Having identified a change in mitochondrial phenotype, we examined the effect of arsenic on mitochondrial metabolic activity. COX is a 13-subunit enzyme located in the inner mitochondrial membrane (29). Also known as complex IV in the respiratory chain, COX activity is routinely used as a measure of mitochondrial metabolic function. Interestingly, histochemical analysis of cells treated with arsenic for 15 days revealed a reduction in COX staining compared with control cells (Fig. 3A and B), indicating that mitochondrial respiration was reduced after arsenic treatment. To quantify the histochemical data, we analyzed the absorbance of at least 23 randomly chosen cells from images of treated and untreated samples. After subtracting the background, the average absorbance (± SD) of images of untreated cells was 1.9 (± 0.2) times greater than for treated cells, indicating that untreated cells stained more heavily for COX, suggesting greater activity.
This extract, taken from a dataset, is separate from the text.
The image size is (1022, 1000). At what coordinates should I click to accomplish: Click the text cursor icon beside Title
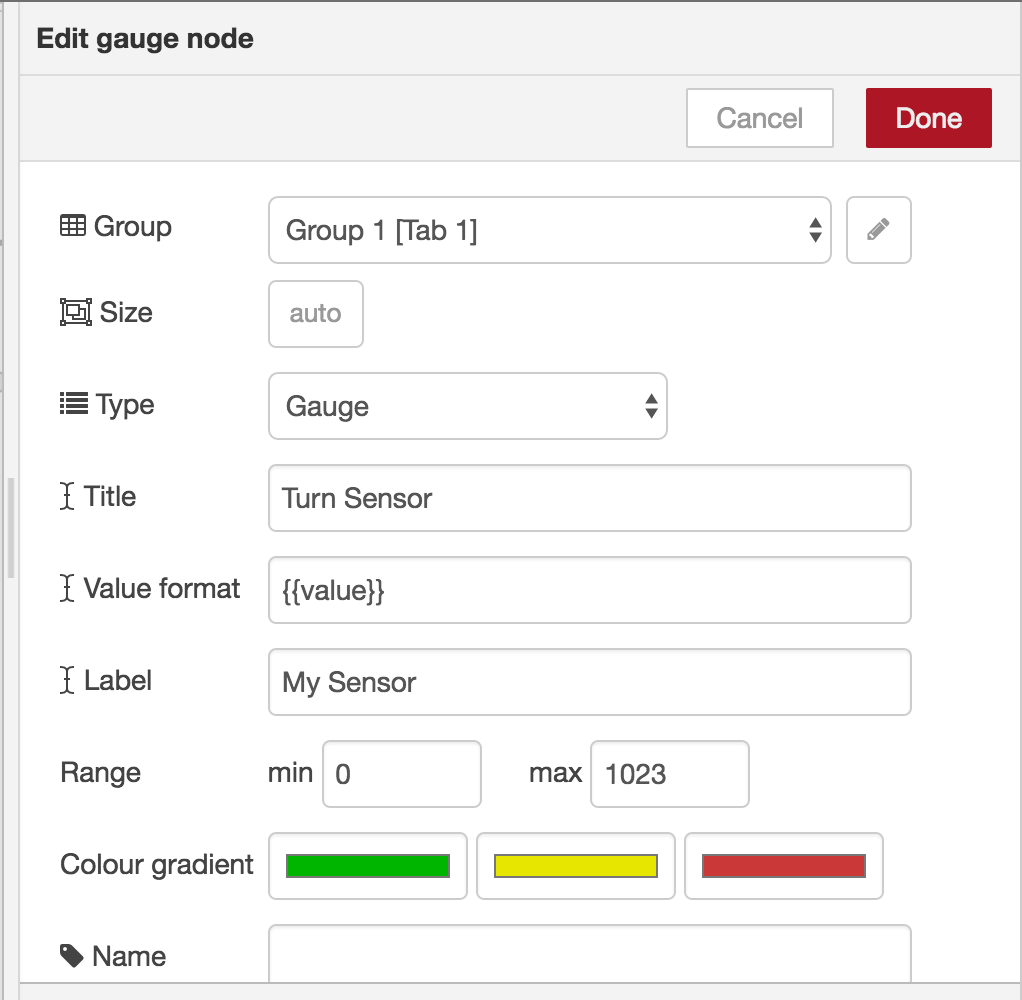point(66,497)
We next assayed biochemically COX activity on lysates from clonal isolates of arsenic-treated and untreated AL cells. Significantly, COX activity was reduced by almost 45% after sodium arsenite treatment for 60 days (Fig. 3C). This confirmed our histochemical data and indicated that exposure to the metalloid reduced mitochondrial respiratory function. To further confirm that arsenite treatment compromised mitochondrial function, we assayed oxygen consumption in both control and arsenite-treated (1 μg/mL for 60 days) AL cells. Compared with nontreated controls, there was a 36% decrease in oxygen consumption among arsenite-treated AL cells (Fig. 3C). As expected, ρ0 AL cells with depleted mtDNA had extremely low rates of oxygen consumption, 12 times less than wild-type AL cells.

COX is the final enzyme in the respiratory chain and is composed of both nuclear and mitochondrial-encoded proteins. Thus, we compared the activity of citrate synthase, a wholly nuclear encoded mitochondrial matrix enzyme that is a measure of mitochondrial mass (31), with COX activity in the same lysates. Unexpectedly, there was a reciprocal increase in citrate synthase activity in response to arsenic treatment (Fig. 3C).
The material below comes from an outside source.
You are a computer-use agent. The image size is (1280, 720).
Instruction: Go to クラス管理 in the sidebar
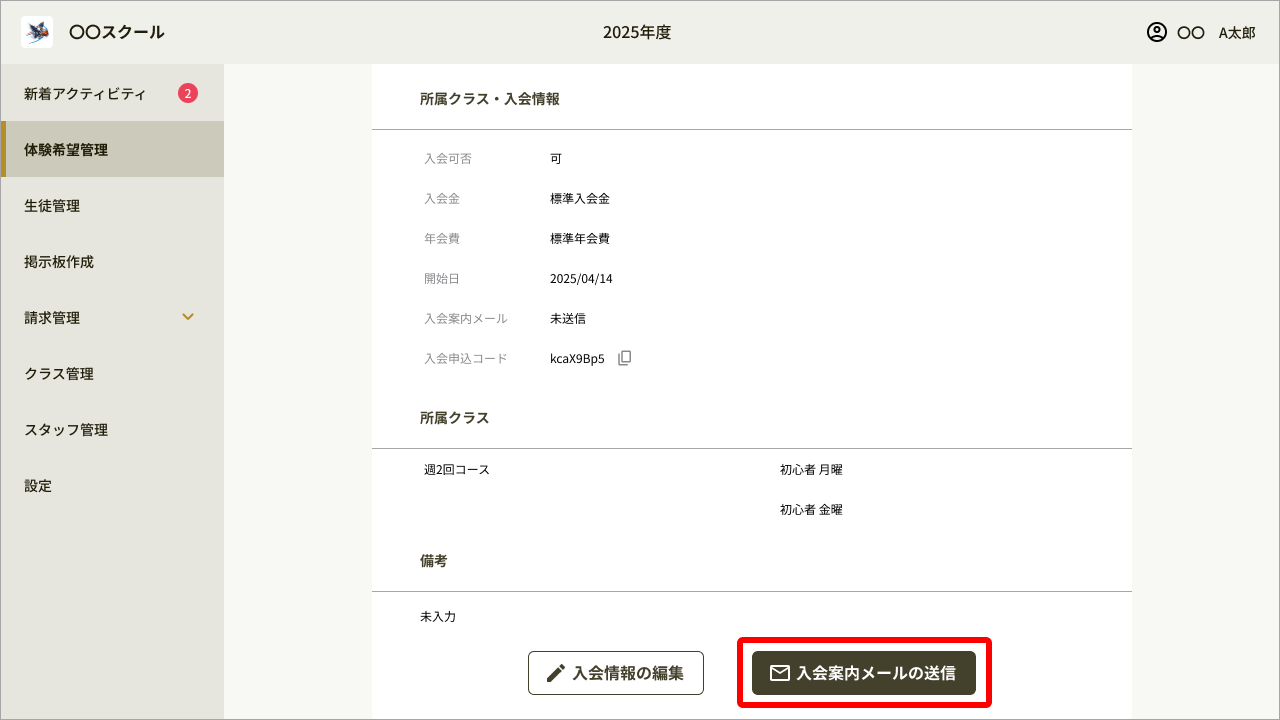[60, 373]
mtDNA alterations. COX is a complex with 3 of its 13 subunits encoded by mtDNA (32). It was possible that the decrease in COX activity after arsenic treatment resulted from mtDNA damage. There are at least two ways in which mtDNA could be altered after arsenic treatment: by depleting the copy number or by deleting sections of the genome. In an initial screen to identify mtDNA deletions, we used long-extension PCR to amplify almost the entire 16,284-bp AL cell mitochondrial genome. However, fragments shorter than wild-type mtDNA (less than ∼16 kb) were not detected (Fig. 4A), indicating that any deletions were likely to be heteroplasmic, affecting only a small fraction of the mtDNA copies present in the cell and, therefore, not detectable.

Figure 4.

mtDNA is depleted after sodium arsenite treatment. A, ethidium bromide–stained gel showing ∼16-kb PCR amplified products of mtDNA from arsenic-treated cells and controls. Each lane represents long-extension PCR using as a template DNA extracted from independent cultures of AL cells (lane 1) and cells treated with 0 μg/mL (lanes 2 and 3), 0.25 μg/mL (lanes 4 and 5), 0.5 μg/mL (lanes 6 and 7), and 1 μg/mL (lanes 8 and 9) sodium arsenite for 16 d. B, mtDNA copy number was determined by comparing the ratio of mtDNA to nDNA amplified using real-time quantitative PCR on extracts from cells exposed to arsenite for 60 d as well as controls. Columns, averages of two experiments done on extracts from each of two independent cell cultures; bars, SD. *, P < 0.05; **, P < 0.005, Student's t test compared with untreated controls.

Figure 4.

mtDNA is depleted after sodium arsenite treatment. A, ethidium bromide–stained gel showing ∼16-kb PCR amplified products of mtDNA from arsenic-treated cells and controls. Each lane represents long-extension PCR using as a template DNA extracted from independent cultures of AL cells (lane 1) and cells treated with 0 μg/mL (lanes 2 and 3), 0.25 μg/mL (lanes 4 and 5), 0.5 μg/mL (lanes 6 and 7), and 1 μg/mL (lanes 8 and 9) sodium arsenite for 16 d. B, mtDNA copy number was determined by comparing the ratio of mtDNA to nDNA amplified using real-time quantitative PCR on extracts from cells exposed to arsenite for 60 d as well as controls. Columns, averages of two experiments done on extracts from each of two independent cell cultures; bars, SD. *, P < 0.05; **, P < 0.005, Student's t test compared with untreated controls.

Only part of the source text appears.